• **Description of the task**
What is needed is an exact copy of the lines from the one containing "Task: Click the red sale badge on new product" through the last line of the records below, with no pictures.

Records from a collection
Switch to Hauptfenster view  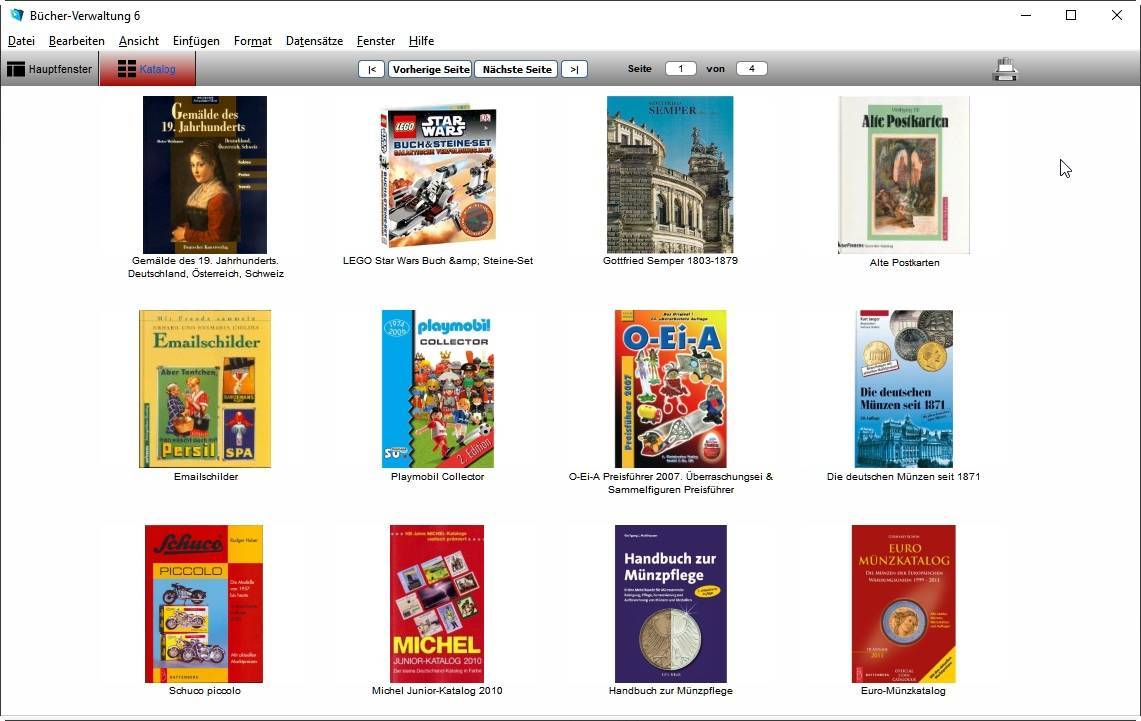[x=50, y=69]
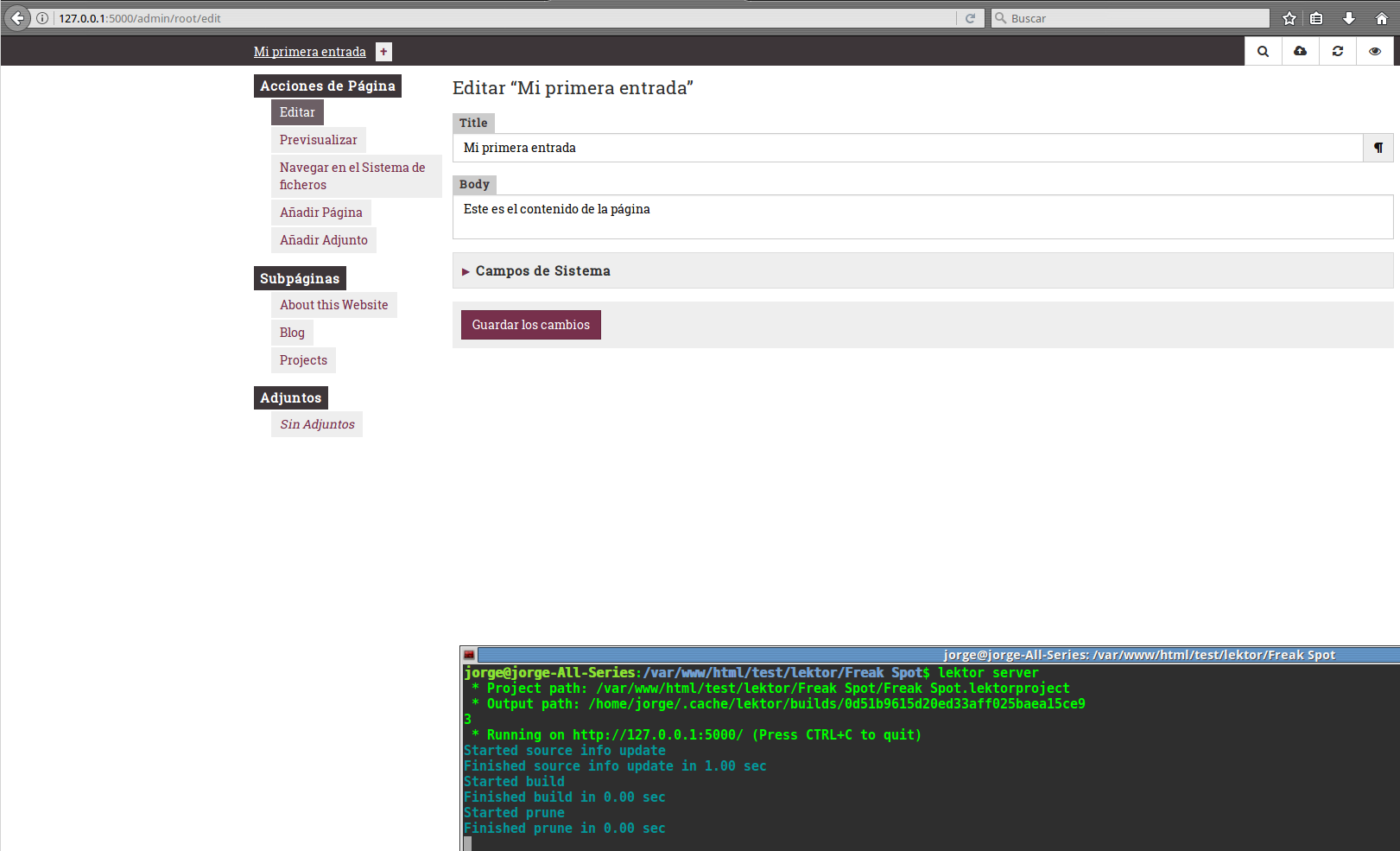This screenshot has width=1400, height=851.
Task: Click Guardar los cambios button
Action: tap(530, 325)
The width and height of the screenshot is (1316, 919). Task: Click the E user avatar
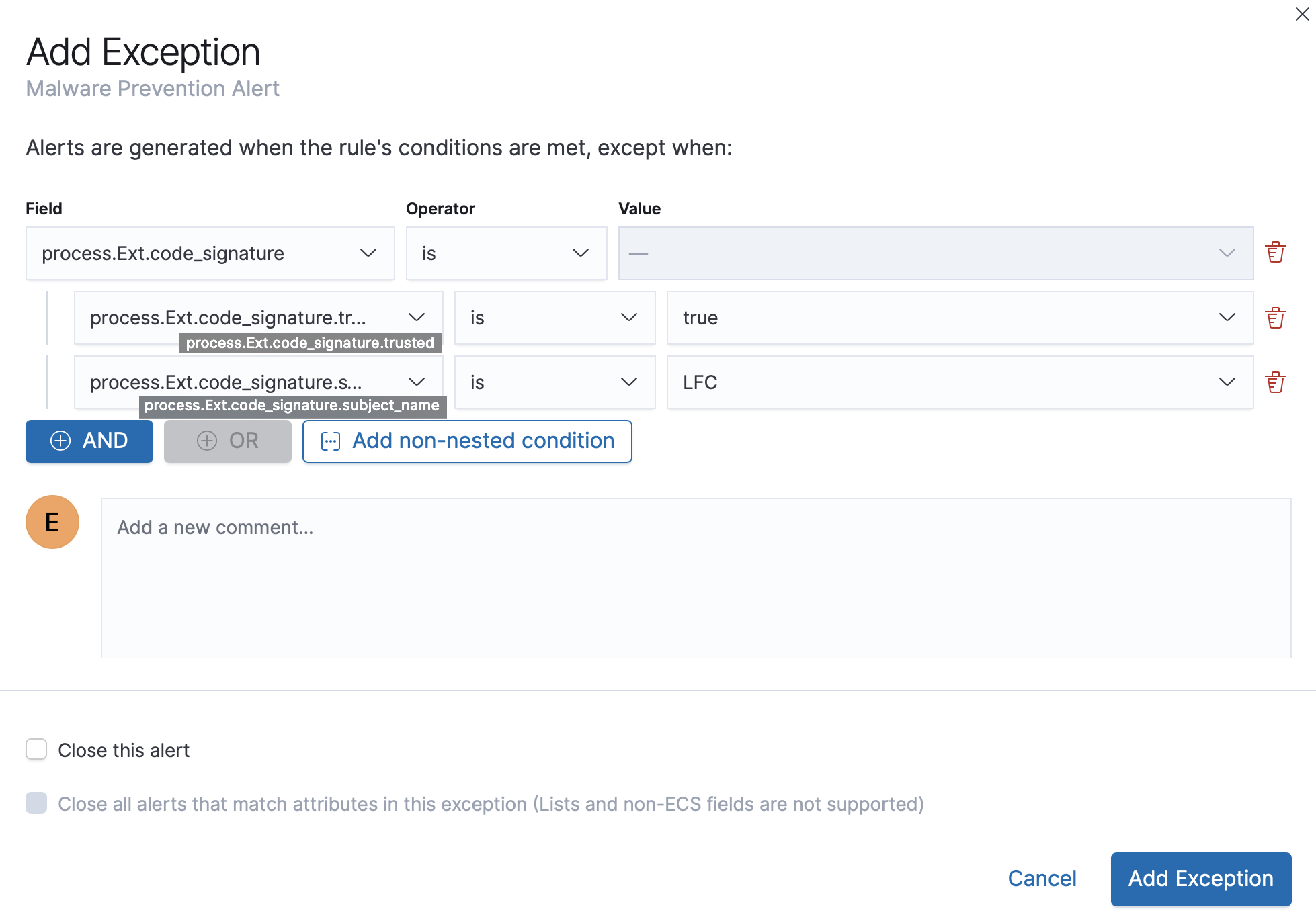52,522
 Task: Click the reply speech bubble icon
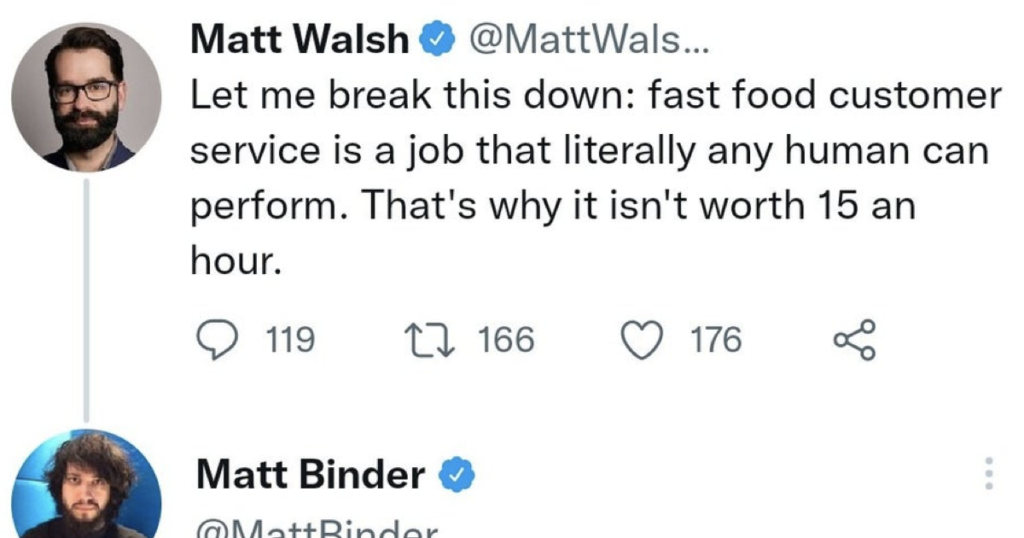pos(212,340)
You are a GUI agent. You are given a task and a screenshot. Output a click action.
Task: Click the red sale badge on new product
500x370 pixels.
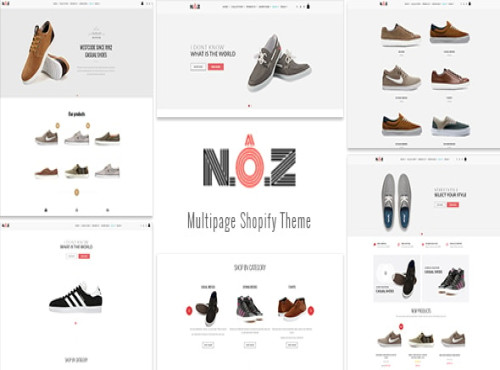(401, 326)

• **Answer for this exercise**
Task: Click the red sale badge on new product
500x370 pixels.
(401, 326)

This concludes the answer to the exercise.